Soft or sanguine? Las Vegas’ future uncertain as summer continues
Summary
June visitation to Las Vegas fell sharply: the LVCVA reported just over 3 million visitors, an 11.3% year‑on‑year drop. The Strip saw occupancy down 8.4% in June and revPAR fall 13% YoY. Room demand has been hit by the closures of The Mirage and The Tropicana and tough comps after the 2024 Super Bowl.
International feeder markets (Canada and Mexico) showed notable declines in air traffic. Despite weaker visitation, statewide gaming revenue held up: Nevada GGR for June was $1.33bn, up 3.5% YoY, with Clark County matching that gain. The Strip itself was essentially flat (+0.9%) at $765.2m, ending a four‑month decline streak, though it finished FY25 down 3%.
Major operators reported mid‑single‑digit revenue declines in Las Vegas for Q2 (Caesars ~‑3.7% YoY; MGM ~‑4% YoY). Management emphasised underlying strength and cited specific headwinds (room remodels, property closures). Stock performance varies: Caesars is down substantially over the past year, MGM has recovered from lows, and Wynn shows gains despite property EBITDAR pressure.

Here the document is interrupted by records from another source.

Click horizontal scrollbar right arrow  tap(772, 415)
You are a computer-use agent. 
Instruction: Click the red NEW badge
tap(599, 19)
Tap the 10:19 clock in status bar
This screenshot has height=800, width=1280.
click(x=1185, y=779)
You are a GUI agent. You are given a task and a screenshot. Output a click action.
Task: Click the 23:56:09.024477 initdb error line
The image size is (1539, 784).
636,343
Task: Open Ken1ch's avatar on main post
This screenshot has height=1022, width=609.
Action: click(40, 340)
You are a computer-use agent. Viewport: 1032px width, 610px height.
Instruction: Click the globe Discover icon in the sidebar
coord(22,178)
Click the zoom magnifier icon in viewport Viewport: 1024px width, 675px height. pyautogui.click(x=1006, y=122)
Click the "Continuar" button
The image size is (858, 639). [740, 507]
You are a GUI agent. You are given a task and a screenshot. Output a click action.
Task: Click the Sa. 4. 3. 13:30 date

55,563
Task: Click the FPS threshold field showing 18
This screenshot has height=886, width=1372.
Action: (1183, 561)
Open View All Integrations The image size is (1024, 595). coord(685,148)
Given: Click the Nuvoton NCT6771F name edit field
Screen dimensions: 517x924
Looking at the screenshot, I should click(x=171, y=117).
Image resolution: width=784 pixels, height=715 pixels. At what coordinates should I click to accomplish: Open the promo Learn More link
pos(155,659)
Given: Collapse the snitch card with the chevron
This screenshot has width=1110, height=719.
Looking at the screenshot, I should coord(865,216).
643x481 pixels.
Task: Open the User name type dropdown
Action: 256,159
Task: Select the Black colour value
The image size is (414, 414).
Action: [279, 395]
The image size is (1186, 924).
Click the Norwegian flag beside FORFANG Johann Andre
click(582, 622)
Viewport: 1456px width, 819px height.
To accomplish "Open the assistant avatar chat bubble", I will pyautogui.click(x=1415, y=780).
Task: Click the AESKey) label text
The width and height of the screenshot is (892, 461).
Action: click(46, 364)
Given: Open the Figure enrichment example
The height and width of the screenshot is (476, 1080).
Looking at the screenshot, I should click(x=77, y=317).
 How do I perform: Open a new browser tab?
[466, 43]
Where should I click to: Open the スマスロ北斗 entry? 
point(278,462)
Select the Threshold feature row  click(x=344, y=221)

Meanwhile, off‑Strip markets — downtown, the Boulder Strip and the locals market — outperformed the Strip. The locals market posted nearly $2bn in GGR (+5% YoY). Operators anchored to local play, such as Boyd Gaming and Red Rock, reported solid results and margin improvements.
Source
Source: https://igamingbusiness.com/casino/las-vegas-future-uncertain-outlook/
Key Points
- • Overall Las Vegas visitation fell 11.3% YoY in June; the Strip’s occupancy and revPAR also declined.
- • Closure of long‑standing properties and tough 2024 comps (including the Super Bowl) hurt room demand.
- • International feeder traffic from Canada and Mexico was materially weaker year‑on‑year.
- • Despite visitation softness, Nevada’s gaming revenue rose 3.5% YoY in June; the Strip was broadly flat.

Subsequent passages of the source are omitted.